--- 頁面節錄 ---
--------------------------------

爲什麼新東方的小夥伴們跟我在一起比較自在,就是因爲我不斷鼓勵他們要真實表達,不要把我看作老闆,更別看作我對你是有生殺予奪權利的人,你真實表達了,我喜歡你就是喜歡你,如果你真實表達了我不喜歡你,那就是不喜歡你,總之要真實的反映自己,反而這纔是對自己的保護。在職場過程中是一個修煉,你不要把職場看成你混日子的地方,人的修煉是在人羣中最容易完成的,到了沒人的山上修煉,回到現實中可能還是不堪一擊。所謂大隱隱於市,只有當你有能力處理你周圍的人際關係,並且能處理好的時候,才能在人世間有一個真正的未來。

很多年輕人工作後爲什麼常常抑鬱?他並不僅僅是工作緊張,他更多是因爲跟周圍的人關係處不好,怎麼辦?不斷修煉自己、提升自己的認知維度。從心理學研究來說,人際關係良好是人幸福的根本保證,你跟你家庭成員的人際關係良好,跟朋友的人際關係良好,跟同事的人際關係良好,跟領導的人際關係良好,到最後發展成跟周圍任何一個陌生人都人際關係良好,這是你幸福的基礎,但你需要做什麼?簡單地說就是看人微笑,謙虛禮讓,有好東西共同分享,有成績不搶功勞,同事之間情感上的關心和關愛,有事沒事關注到其他同事的感受,不至於總是隻管自己的感受、傷害到別人,這些東西都是做人做到完善地步應該有的。所以我覺得職場首先要做好自己,每個人喜歡的都不一樣。《紅樓夢》中賈寶玉喜歡很多姑娘,這些姑娘的個性都不一樣,儘管個性不同,但每個人都有特點,因爲他們足夠真實,這是特別重要的。

主持人:我特別喜歡俞老師這句“人在人羣中修煉是容易的”。

俞敏洪:人在人羣中的修煉是不容易的,但當你在人羣中能夠把自己修煉出更加豁達的境界,你未來的人生必然是容易的。

李洱:人格發展的關係,到最後會表現爲人和自我的關係。

--------------------------------

--- 資料 ---
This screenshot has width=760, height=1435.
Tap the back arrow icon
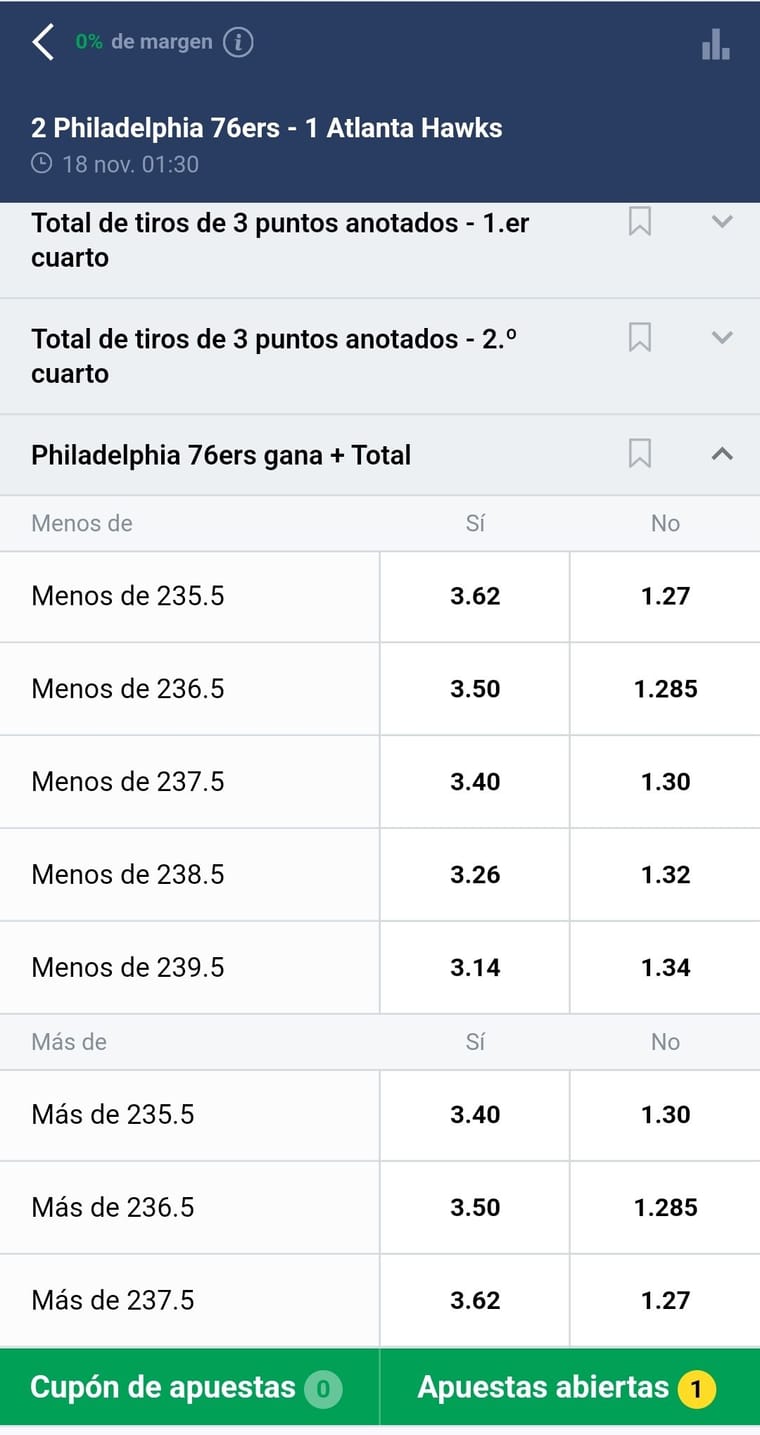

--------------------------------

--- 任務說明 ---
請將這篇職場談話中從“爲什麼新東方的小夥伴們跟我在”起到“加豁達的境界,你未來的人生必然是容易的。”為止（含頭尾）的部分再寫一遍，並把其中的“修煉”換成“磨練”。

--- 解答 ---
爲什麼新東方的小夥伴們跟我在一起比較自在,就是因爲我不斷鼓勵他們要真實表達,不要把我看作老闆,更別看作我對你是有生殺予奪權利的人,你真實表達了,我喜歡你就是喜歡你,如果你真實表達了我不喜歡你,那就是不喜歡你,總之要真實的反映自己,反而這纔是對自己的保護。在職場過程中是一個磨練,你不要把職場看成你混日子的地方,人的磨練是在人羣中最容易完成的,到了沒人的山上磨練,回到現實中可能還是不堪一擊。所謂大隱隱於市,只有當你有能力處理你周圍的人際關係,並且能處理好的時候,才能在人世間有一個真正的未來。

很多年輕人工作後爲什麼常常抑鬱?他並不僅僅是工作緊張,他更多是因爲跟周圍的人關係處不好,怎麼辦?不斷磨練自己、提升自己的認知維度。從心理學研究來說,人際關係良好是人幸福的根本保證,你跟你家庭成員的人際關係良好,跟朋友的人際關係良好,跟同事的人際關係良好,跟領導的人際關係良好,到最後發展成跟周圍任何一個陌生人都人際關係良好,這是你幸福的基礎,但你需要做什麼?簡單地說就是看人微笑,謙虛禮讓,有好東西共同分享,有成績不搶功勞,同事之間情感上的關心和關愛,有事沒事關注到其他同事的感受,不至於總是隻管自己的感受、傷害到別人,這些東西都是做人做到完善地步應該有的。所以我覺得職場首先要做好自己,每個人喜歡的都不一樣。《紅樓夢》中賈寶玉喜歡很多姑娘,這些姑娘的個性都不一樣,儘管個性不同,但每個人都有特點,因爲他們足夠真實,這是特別重要的。

主持人:我特別喜歡俞老師這句“人在人羣中磨練是容易的”。

俞敏洪:人在人羣中的磨練是不容易的,但當你在人羣中能夠把自己磨練出更加豁達的境界,你未來的人生必然是容易的。